● **Task directions**
Report only the number of lines in the records that contain the word "package".

[[ Data supplied, beginning ]]

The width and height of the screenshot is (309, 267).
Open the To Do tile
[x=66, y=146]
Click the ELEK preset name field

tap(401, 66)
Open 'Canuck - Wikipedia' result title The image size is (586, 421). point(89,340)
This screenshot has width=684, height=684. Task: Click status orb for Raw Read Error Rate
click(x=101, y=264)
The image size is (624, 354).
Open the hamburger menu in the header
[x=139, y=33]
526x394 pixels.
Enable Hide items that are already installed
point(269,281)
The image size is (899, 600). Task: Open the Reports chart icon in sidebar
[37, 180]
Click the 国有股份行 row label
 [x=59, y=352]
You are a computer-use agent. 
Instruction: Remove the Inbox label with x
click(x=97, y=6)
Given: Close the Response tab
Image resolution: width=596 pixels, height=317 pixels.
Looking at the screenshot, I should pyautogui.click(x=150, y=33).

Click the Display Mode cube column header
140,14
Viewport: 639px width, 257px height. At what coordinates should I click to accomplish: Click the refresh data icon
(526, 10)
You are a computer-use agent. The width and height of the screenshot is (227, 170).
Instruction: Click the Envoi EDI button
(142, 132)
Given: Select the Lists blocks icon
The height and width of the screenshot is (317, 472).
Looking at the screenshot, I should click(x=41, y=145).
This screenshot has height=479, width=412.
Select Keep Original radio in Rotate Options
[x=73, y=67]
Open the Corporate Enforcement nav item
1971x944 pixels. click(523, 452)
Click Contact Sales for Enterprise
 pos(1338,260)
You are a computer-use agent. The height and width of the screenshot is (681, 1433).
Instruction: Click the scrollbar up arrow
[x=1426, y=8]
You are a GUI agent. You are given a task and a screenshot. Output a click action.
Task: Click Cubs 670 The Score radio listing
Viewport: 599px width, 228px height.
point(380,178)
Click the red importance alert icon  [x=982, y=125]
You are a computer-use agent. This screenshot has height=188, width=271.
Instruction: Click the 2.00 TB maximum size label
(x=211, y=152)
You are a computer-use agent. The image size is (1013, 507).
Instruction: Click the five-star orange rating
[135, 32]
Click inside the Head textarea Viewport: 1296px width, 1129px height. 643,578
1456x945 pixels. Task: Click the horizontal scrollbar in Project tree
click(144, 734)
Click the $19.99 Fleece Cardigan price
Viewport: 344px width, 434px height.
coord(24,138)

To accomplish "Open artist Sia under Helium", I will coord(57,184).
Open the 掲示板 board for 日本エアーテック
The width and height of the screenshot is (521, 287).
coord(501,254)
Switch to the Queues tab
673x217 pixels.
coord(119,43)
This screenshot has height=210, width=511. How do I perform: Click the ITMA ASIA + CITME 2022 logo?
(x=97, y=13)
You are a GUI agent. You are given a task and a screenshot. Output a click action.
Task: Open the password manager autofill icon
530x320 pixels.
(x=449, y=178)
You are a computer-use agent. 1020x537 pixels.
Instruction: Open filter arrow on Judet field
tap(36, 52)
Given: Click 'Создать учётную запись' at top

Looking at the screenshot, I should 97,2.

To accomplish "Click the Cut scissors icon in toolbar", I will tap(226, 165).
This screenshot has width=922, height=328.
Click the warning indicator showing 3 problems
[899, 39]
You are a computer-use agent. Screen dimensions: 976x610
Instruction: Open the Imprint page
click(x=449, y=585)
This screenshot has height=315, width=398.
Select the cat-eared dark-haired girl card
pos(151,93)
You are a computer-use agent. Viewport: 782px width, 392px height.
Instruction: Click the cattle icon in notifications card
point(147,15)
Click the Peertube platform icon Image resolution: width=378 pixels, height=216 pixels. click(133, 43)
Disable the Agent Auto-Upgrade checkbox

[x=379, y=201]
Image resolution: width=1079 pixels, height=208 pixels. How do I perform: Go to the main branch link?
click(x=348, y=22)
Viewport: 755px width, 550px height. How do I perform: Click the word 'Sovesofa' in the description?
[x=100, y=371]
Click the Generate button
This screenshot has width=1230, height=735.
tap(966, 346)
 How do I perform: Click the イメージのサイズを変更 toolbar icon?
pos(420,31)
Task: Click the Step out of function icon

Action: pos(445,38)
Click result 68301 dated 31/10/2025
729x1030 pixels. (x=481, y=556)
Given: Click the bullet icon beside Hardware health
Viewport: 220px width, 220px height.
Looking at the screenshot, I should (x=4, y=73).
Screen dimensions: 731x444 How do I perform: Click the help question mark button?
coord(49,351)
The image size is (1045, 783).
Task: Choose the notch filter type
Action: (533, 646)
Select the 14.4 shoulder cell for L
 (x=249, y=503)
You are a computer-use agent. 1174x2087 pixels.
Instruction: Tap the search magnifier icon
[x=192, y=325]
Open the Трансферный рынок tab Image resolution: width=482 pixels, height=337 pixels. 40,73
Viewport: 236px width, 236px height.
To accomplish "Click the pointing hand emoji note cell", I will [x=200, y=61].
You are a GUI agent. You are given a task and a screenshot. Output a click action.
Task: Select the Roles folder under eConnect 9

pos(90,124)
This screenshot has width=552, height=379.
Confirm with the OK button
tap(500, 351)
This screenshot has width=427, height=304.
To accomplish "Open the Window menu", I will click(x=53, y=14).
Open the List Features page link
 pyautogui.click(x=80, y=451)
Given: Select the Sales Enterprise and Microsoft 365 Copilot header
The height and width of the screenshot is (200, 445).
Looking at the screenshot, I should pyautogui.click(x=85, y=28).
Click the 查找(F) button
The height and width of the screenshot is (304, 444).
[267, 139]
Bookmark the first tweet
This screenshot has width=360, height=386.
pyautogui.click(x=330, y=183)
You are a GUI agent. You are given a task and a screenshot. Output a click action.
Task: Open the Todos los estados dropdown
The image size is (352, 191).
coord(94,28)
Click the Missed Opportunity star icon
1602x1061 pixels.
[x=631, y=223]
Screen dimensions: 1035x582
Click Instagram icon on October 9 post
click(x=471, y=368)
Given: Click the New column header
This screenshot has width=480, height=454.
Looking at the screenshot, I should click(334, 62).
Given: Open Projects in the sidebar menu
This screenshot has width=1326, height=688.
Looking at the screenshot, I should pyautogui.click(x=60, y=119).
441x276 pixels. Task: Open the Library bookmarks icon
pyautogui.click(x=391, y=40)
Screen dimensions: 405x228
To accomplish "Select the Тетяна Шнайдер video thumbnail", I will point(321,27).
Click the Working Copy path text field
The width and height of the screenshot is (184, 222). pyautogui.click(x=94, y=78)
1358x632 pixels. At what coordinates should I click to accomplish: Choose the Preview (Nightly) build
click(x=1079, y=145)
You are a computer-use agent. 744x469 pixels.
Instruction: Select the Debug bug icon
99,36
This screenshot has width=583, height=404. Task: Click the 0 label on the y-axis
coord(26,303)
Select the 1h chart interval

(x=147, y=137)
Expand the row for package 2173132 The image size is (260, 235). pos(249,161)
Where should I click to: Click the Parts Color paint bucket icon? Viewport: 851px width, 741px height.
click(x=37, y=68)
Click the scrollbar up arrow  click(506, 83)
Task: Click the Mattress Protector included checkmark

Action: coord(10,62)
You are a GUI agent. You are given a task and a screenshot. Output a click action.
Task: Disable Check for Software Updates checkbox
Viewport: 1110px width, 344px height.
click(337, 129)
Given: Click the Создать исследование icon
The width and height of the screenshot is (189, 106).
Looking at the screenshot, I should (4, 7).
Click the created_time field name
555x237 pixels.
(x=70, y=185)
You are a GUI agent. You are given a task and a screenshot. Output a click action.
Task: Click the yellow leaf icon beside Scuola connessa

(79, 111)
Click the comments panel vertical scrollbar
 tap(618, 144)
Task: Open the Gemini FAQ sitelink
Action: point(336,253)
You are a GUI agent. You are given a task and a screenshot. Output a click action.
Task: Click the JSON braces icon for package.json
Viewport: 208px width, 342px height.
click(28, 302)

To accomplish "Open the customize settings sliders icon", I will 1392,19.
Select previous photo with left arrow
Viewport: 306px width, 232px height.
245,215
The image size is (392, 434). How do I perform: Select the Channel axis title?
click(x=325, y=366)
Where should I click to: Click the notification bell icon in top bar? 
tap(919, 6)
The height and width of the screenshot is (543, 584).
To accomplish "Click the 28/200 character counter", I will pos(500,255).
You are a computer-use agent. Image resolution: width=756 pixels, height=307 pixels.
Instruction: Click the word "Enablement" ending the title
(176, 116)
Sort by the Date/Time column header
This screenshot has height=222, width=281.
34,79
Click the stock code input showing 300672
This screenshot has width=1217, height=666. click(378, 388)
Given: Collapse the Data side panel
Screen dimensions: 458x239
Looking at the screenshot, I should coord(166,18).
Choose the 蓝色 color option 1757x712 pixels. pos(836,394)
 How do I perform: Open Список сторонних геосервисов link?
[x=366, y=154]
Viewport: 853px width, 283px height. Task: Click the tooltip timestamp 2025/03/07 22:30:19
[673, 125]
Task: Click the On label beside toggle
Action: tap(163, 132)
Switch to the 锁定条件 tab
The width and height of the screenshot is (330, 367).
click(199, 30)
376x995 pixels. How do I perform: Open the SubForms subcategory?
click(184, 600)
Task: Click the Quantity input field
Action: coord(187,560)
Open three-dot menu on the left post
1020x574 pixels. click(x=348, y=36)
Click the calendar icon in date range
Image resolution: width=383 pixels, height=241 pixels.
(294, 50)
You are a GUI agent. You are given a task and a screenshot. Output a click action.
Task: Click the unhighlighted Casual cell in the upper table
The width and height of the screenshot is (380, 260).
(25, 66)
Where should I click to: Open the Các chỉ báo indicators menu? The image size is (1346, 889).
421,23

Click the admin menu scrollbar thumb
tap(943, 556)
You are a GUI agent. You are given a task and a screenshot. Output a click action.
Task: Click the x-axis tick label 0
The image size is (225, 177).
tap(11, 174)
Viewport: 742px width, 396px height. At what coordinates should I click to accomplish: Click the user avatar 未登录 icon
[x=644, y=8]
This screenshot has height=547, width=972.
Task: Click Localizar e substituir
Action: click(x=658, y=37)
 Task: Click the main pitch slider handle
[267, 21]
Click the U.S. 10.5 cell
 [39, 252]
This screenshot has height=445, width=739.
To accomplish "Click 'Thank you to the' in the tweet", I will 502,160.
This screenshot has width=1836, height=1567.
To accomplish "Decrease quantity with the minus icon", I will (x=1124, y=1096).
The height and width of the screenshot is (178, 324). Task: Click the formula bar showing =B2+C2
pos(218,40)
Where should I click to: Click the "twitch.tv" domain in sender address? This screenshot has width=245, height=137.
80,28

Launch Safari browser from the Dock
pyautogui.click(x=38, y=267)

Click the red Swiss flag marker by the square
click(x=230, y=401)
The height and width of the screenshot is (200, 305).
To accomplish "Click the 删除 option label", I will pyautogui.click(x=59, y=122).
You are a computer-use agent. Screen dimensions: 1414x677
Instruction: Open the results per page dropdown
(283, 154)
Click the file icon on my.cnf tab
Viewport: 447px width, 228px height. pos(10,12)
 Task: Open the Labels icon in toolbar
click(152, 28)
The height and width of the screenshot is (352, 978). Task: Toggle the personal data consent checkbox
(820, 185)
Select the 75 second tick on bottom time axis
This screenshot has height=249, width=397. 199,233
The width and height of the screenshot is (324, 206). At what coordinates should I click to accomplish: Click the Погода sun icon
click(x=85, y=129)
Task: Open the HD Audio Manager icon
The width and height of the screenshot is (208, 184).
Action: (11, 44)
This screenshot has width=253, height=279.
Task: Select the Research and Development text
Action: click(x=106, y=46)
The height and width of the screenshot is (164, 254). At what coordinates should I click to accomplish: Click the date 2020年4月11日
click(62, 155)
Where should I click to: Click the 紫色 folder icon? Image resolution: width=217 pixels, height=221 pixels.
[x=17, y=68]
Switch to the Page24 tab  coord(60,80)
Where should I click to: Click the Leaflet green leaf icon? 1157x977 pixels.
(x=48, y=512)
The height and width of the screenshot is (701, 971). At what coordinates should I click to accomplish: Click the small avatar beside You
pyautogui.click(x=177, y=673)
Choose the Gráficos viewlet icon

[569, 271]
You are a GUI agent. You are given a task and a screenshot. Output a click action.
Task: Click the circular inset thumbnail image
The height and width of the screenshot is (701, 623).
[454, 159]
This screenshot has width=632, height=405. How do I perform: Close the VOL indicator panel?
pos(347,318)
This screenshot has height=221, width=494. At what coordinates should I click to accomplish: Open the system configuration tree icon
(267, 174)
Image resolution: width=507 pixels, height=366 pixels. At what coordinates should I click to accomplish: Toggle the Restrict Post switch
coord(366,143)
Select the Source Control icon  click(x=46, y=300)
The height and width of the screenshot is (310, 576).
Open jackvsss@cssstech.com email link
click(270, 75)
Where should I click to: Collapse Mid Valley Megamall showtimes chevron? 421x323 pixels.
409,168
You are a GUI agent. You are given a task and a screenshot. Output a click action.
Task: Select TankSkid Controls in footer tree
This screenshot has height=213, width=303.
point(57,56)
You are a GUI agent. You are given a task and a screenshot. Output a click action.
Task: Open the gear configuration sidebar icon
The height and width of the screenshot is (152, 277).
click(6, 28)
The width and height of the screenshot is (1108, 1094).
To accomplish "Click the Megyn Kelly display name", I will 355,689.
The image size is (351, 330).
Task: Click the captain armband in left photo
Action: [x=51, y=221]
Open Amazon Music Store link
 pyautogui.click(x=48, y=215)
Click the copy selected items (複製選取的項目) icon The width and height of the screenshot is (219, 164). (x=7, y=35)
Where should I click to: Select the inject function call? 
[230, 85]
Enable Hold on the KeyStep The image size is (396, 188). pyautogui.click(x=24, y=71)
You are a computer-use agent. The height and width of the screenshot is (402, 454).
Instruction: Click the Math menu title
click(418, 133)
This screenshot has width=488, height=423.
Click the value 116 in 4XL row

[[ Data supplied, end ]]

● **The completed task**
2